Wien - Mit deutlichen Zugewinnen der konservativen ÖVP und der populistischen FPÖ ist Österreich bei der Parlamentswahl nach rechts gerückt. Die ÖVP fuhr am Sonntag mit ihrem Spitzenkandidaten Sebastian Kurz einen klaren Sieg ein und ließ die bisher stärkste Kraft, die sozialdemokratische SPÖ, hinter sich. Ob Wahlgewinner Kurz künftig als jüngster Regierungschef in Europa mit einem Rechtsbündnis aus ÖVP und FPÖ regieren will, ließ er noch offen: „Wir wollen Partner finden, um eine Veränderung voranzubringen“, sagte der 31-jährige am Abend.
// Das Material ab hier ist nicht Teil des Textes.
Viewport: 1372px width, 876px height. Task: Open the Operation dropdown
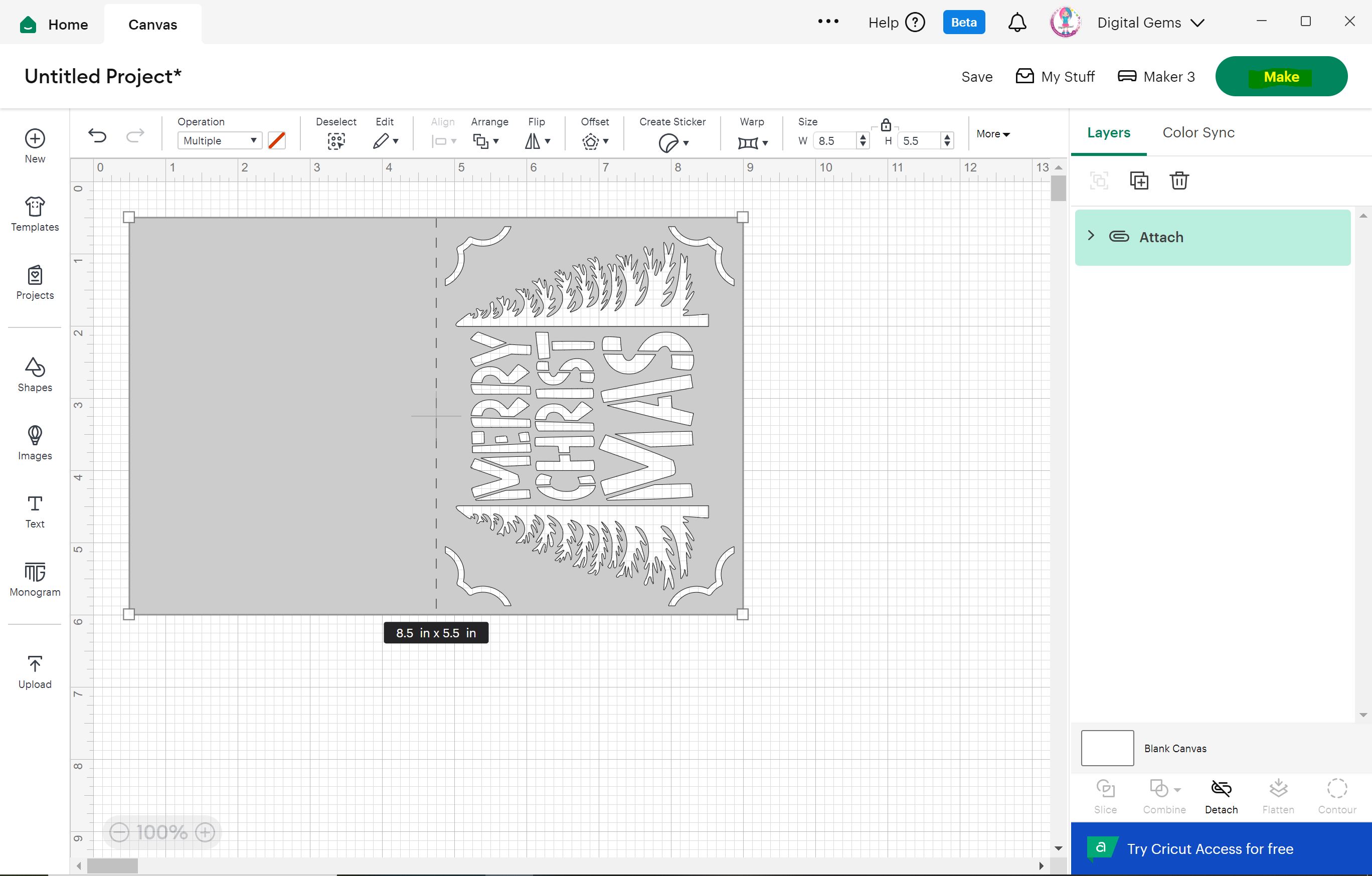coord(219,141)
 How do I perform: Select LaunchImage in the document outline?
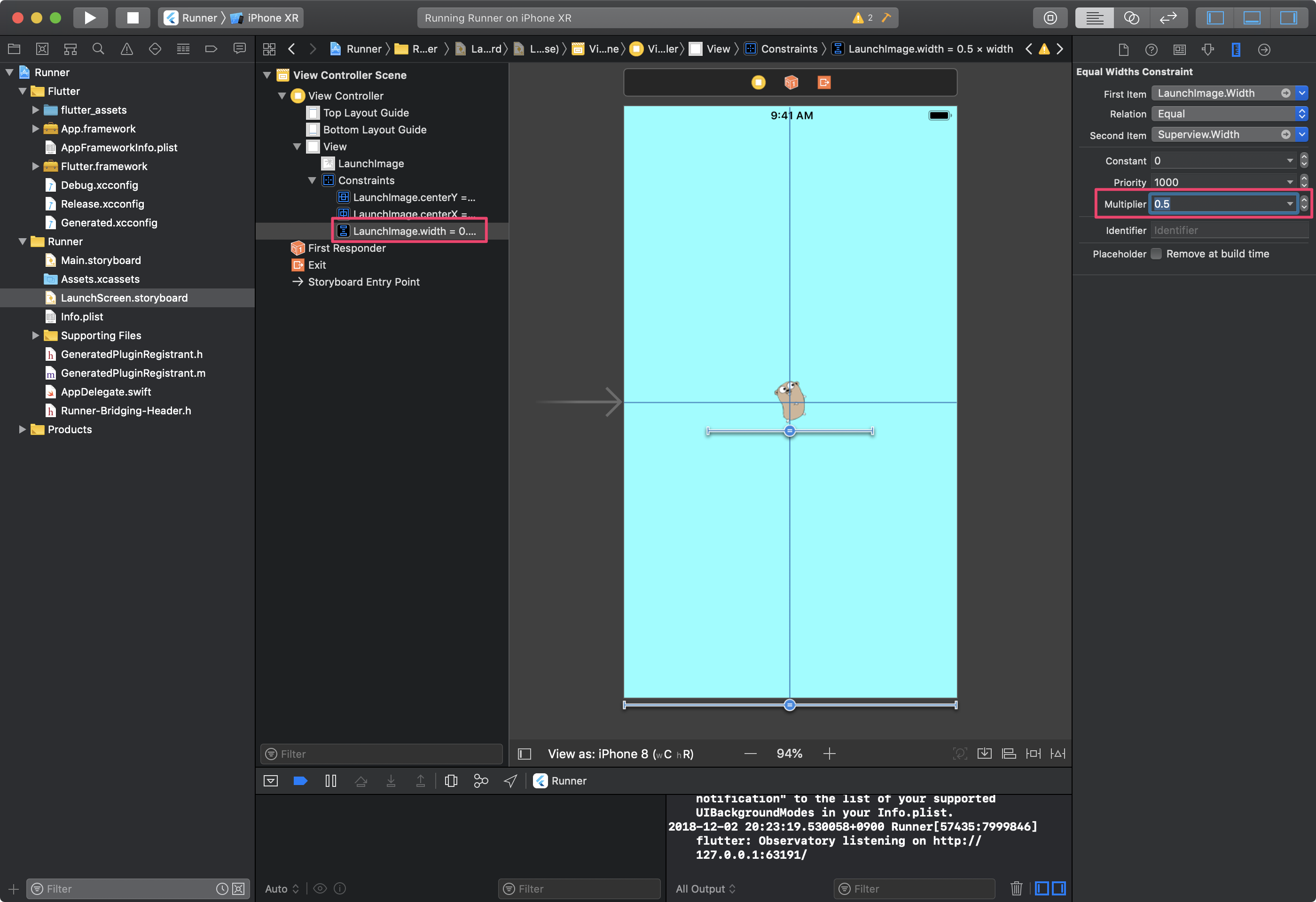tap(370, 163)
Er werde zunächst den Auftrag zur Regierungsbildung durch den Bundespräsidenten und das genaue Endergebnis der Wahl abwarten.

Als Bündnispartner kommen die FPÖ oder die SPÖ infrage. Kurz schloss auch eine Minderheitenregierung nicht aus. Eine stabile Mehrheit wäre zwar schön, „wenn sich das nicht erfüllen lässt, gibt es noch andere Optionen“, kündigte der bisherige Außenminister Österreichs an. Die Wahlbeteiligung stieg auf 79,5 Prozent an (2013: 74,9).